_Page excerpt_.
::::::

What direction means, which TCP infos are available like ESTABLISHED:ESTABLISED and so on.

Good day to you..


----------



## SirDice (Feb 2, 2012)

I'd start with getting to know TCP/IP. Once you know how that works the information pfctl(8) presents will be clear.


----------



## denizeren (Feb 2, 2012)

I know TCP/IP I didn't understand the representation. I read in maillist that the arrows which stand for -> for outgoing to firewall from interface and <- for incoming to firewall from interface.

What is value1:value2 representing in example it is (ESTABLISHED:ESTABLISED). What is value1 representing and value2 representing.

Also what are the valid state table states.

I saw these TCP states:
-----------------------
SINGLE
MULTIPLE
LISTEN
SYN_SENT
SYN_RECEIVED
ESTABLISHED
CLOSE_WAIT
LAST_ACK
FIN_WAIT_1
CLOSING
FIN_WAIT_2
TIME_WAIT

Are used. But what does NO_TRAFFIC, SINGLE:MULTIPLE are used for. Are there any other states that I did not write here?


----------



## DutchDaemon (Feb 2, 2012)

::::::

_Given request 1_. Give back the rows in the part that opens with the line containing "is (633, 634)." and closes with the line containing "Looking at the screenshot, I should point(496,304).", swapping "Instruction" for "Goal" and leaving everything else as it is.

::::::

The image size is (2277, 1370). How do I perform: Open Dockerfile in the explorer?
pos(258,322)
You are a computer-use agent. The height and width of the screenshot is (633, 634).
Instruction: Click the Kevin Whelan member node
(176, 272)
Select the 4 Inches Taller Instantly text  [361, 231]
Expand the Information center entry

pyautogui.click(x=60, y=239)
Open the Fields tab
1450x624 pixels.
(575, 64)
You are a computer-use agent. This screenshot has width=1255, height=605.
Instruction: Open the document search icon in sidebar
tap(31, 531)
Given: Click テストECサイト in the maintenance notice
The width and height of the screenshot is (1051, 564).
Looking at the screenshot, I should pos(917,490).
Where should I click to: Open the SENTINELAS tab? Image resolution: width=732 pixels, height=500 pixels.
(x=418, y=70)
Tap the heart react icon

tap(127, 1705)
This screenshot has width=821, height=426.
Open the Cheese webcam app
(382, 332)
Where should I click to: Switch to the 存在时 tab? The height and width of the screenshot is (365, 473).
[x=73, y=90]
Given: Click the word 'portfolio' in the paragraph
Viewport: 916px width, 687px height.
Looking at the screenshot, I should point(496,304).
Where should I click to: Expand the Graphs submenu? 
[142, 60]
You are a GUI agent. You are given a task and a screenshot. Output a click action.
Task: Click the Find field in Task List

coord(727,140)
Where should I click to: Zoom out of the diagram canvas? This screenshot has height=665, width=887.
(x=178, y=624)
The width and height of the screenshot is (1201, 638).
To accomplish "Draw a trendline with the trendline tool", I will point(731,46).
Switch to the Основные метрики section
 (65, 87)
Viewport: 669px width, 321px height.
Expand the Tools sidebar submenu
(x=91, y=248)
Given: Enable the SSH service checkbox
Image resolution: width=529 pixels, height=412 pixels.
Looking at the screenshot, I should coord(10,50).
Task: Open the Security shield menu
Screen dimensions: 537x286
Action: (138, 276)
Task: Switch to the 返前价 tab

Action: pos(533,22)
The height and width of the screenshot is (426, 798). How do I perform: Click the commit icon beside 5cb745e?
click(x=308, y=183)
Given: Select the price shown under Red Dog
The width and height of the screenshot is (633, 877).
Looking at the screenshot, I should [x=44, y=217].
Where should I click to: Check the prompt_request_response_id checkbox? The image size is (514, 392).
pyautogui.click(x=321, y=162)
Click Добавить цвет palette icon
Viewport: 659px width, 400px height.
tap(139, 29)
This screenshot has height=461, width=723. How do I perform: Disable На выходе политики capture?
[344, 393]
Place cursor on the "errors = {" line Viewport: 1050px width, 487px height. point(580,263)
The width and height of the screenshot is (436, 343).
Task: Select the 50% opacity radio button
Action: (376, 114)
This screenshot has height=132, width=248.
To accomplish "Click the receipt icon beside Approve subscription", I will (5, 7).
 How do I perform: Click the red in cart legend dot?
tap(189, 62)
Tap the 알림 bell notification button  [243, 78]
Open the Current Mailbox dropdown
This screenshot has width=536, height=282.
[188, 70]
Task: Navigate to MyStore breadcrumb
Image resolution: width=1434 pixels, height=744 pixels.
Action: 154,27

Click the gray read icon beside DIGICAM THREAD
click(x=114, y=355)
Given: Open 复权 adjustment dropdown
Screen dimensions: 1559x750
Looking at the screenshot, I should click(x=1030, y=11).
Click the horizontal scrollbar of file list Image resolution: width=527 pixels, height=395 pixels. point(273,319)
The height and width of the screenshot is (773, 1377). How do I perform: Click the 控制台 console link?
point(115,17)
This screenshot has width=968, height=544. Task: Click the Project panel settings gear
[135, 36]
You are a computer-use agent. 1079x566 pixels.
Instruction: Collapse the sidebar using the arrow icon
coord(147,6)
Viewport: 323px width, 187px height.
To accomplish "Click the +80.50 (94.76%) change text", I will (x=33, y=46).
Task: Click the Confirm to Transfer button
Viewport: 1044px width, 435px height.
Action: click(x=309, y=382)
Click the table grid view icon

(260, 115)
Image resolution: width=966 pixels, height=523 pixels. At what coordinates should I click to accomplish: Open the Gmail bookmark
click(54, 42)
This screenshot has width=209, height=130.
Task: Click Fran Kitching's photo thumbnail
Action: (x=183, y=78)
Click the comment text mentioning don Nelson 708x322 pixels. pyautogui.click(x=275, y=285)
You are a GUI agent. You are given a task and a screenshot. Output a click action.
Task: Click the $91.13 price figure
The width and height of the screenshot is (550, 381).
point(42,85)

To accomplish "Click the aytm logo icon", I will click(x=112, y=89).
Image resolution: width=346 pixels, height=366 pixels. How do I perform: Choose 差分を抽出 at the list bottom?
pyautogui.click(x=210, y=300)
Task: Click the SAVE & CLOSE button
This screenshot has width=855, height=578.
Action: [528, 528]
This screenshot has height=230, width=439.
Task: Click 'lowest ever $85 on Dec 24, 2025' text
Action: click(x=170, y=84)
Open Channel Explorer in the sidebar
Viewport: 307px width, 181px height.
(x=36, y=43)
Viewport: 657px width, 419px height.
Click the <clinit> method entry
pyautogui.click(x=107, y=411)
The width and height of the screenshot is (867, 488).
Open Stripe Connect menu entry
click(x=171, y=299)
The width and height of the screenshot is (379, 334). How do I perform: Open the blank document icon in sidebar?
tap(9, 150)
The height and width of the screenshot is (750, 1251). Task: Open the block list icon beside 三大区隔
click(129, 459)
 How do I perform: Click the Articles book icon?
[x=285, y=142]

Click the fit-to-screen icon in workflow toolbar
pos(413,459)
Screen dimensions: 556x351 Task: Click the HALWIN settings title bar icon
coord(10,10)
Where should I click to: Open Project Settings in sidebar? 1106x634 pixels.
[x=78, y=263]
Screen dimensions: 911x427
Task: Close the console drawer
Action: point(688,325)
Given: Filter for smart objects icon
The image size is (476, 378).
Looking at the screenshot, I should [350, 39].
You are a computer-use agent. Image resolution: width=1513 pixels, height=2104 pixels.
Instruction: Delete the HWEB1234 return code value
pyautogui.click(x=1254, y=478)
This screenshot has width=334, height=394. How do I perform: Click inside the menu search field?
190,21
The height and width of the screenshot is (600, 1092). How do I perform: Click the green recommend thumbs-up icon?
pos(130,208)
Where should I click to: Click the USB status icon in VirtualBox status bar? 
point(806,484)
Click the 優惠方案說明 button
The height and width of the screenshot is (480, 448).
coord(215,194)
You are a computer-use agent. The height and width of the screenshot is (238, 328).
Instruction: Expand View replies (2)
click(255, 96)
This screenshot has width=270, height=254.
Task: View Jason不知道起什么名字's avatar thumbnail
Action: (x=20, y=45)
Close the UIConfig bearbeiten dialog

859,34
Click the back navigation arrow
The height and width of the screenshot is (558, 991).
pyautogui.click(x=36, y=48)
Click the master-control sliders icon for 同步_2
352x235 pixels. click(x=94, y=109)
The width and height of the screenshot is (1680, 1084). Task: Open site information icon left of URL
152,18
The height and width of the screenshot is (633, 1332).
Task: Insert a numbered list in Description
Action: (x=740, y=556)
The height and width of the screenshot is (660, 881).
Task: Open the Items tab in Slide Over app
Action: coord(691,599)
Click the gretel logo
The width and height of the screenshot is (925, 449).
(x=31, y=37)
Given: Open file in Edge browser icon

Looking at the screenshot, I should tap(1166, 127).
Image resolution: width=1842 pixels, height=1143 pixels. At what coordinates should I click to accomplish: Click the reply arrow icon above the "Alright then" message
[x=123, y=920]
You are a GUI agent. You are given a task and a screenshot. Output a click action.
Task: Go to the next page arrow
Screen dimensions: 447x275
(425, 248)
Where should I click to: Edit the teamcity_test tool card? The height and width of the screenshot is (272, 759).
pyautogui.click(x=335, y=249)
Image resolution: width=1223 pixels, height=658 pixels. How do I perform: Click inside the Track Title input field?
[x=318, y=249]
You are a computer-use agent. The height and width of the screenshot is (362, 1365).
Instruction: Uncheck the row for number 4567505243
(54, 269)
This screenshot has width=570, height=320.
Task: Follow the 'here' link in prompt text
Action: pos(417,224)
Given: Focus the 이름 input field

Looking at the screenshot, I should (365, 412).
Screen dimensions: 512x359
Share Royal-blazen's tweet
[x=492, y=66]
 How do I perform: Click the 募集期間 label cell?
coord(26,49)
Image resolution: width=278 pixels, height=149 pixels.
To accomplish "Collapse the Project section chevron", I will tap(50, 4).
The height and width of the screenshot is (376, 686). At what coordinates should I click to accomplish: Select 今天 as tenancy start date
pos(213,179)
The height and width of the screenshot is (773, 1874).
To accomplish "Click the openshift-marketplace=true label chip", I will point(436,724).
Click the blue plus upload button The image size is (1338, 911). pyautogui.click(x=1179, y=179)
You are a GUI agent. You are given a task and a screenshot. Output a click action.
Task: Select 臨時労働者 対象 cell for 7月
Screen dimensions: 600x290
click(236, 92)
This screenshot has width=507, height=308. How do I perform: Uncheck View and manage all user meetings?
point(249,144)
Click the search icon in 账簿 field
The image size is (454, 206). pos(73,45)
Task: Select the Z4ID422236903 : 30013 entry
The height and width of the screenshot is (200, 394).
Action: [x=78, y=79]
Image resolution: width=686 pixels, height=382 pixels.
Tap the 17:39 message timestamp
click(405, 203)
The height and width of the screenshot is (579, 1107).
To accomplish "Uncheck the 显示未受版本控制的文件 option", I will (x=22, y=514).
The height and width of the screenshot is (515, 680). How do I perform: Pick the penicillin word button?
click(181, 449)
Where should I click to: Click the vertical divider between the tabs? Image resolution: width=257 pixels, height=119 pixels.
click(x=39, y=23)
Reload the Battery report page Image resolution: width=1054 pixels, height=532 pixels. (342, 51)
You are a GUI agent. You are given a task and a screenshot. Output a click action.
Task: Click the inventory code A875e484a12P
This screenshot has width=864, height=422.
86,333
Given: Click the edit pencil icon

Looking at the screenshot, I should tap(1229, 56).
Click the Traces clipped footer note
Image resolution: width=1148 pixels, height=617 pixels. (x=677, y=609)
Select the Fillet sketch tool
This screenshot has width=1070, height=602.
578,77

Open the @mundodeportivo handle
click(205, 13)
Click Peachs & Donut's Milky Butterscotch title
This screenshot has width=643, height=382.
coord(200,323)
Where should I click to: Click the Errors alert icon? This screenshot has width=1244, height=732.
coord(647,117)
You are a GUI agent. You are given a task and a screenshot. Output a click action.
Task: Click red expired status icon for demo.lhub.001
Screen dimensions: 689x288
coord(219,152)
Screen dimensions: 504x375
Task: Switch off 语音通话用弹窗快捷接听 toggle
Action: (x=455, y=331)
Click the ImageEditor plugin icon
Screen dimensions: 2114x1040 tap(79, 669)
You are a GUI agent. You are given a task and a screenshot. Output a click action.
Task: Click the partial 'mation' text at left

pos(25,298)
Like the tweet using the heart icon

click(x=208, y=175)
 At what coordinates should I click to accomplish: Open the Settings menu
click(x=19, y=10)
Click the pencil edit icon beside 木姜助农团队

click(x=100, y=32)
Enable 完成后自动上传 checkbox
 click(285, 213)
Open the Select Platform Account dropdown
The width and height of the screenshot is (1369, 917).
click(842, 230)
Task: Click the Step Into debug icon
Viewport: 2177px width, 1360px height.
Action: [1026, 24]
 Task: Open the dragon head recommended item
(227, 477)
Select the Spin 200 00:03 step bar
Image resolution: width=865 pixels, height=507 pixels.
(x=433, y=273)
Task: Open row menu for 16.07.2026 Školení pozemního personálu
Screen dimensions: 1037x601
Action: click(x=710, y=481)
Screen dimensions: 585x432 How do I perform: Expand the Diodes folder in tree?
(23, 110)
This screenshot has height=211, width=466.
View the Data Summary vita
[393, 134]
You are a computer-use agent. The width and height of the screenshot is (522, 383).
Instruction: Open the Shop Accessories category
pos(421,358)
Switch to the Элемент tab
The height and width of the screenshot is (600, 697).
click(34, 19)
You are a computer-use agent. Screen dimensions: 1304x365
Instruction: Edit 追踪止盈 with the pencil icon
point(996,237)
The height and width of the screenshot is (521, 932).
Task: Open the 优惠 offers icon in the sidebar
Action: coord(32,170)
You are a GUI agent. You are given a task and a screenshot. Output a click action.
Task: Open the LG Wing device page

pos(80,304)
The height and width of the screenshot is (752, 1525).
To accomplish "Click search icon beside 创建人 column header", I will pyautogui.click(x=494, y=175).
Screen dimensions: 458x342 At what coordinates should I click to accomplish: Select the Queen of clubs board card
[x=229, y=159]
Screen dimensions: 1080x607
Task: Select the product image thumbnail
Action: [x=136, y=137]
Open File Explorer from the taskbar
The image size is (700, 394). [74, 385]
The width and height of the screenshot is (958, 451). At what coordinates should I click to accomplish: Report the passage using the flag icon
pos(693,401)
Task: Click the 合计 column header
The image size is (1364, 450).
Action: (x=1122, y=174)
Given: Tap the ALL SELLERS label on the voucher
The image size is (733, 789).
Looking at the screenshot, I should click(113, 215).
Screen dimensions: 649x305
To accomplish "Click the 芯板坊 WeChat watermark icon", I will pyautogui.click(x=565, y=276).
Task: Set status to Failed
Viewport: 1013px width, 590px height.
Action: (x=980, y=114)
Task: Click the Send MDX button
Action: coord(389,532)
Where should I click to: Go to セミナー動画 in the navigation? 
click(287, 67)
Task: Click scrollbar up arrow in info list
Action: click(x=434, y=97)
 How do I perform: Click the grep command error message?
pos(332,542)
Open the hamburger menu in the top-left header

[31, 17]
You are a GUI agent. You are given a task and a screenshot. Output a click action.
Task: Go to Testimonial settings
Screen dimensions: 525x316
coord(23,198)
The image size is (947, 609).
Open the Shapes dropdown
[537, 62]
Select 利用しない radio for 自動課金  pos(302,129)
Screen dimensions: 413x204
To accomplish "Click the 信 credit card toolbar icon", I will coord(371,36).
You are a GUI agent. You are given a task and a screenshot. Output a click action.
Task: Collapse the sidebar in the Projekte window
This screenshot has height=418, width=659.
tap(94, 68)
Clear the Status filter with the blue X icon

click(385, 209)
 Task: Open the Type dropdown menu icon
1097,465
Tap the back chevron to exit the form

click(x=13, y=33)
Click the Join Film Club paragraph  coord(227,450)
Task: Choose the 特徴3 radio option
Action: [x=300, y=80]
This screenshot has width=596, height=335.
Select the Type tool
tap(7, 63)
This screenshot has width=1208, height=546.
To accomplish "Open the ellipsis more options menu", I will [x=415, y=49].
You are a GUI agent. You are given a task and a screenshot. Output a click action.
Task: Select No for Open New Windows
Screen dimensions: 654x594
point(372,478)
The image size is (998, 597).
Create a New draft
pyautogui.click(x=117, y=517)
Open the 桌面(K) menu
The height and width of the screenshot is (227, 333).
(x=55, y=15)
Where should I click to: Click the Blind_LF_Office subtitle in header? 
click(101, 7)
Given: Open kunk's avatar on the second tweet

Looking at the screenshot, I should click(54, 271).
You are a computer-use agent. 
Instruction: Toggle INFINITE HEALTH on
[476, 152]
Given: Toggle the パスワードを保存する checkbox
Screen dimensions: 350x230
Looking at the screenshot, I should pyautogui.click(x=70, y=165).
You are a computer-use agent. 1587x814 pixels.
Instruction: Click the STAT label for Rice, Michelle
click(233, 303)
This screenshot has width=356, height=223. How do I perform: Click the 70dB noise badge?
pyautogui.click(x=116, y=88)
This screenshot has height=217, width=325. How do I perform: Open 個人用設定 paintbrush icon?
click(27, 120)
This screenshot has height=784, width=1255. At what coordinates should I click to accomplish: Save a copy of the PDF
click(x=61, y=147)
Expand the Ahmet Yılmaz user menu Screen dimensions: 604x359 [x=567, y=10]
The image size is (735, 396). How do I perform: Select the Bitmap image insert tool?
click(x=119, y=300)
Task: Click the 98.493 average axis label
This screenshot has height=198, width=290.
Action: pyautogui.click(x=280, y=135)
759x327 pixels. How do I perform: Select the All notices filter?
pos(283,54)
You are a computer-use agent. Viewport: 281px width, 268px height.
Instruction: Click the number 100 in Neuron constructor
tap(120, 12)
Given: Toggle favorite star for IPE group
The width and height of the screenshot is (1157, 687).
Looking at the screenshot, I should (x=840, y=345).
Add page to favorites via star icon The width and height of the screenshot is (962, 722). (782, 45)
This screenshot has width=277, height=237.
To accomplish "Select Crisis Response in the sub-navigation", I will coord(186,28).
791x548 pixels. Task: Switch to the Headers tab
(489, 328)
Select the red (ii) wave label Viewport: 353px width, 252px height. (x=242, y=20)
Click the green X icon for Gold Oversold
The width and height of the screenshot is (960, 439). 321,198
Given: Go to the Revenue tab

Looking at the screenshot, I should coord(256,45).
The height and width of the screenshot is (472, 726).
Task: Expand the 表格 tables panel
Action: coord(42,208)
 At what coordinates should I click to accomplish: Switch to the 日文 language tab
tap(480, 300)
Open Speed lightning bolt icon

::::::

_Given request 2_. Translate this sentence from the forum thread on pfctl state output into Spanish: "Once you know how that works the information pfctl(8) presents will be clear."

_Right answer 1_.
You are a computer-use agent. The height and width of the screenshot is (633, 634).
Goal: Click the Kevin Whelan member node
(176, 272)
Select the 4 Inches Taller Instantly text  [361, 231]
Expand the Information center entry

pyautogui.click(x=60, y=239)
Open the Fields tab
1450x624 pixels.
(575, 64)
You are a computer-use agent. This screenshot has width=1255, height=605.
Goal: Open the document search icon in sidebar
tap(31, 531)
Given: Click テストECサイト in the maintenance notice
The width and height of the screenshot is (1051, 564).
Looking at the screenshot, I should pos(917,490).
Where should I click to: Open the SENTINELAS tab? Image resolution: width=732 pixels, height=500 pixels.
(x=418, y=70)
Tap the heart react icon

tap(127, 1705)
This screenshot has width=821, height=426.
Open the Cheese webcam app
(382, 332)
Where should I click to: Switch to the 存在时 tab? The height and width of the screenshot is (365, 473).
[x=73, y=90]
Given: Click the word 'portfolio' in the paragraph
Viewport: 916px width, 687px height.
Looking at the screenshot, I should point(496,304).

_Right answer 2_. Una vez que sepas cómo funciona eso, la información que presenta pfctl(8) quedará clara.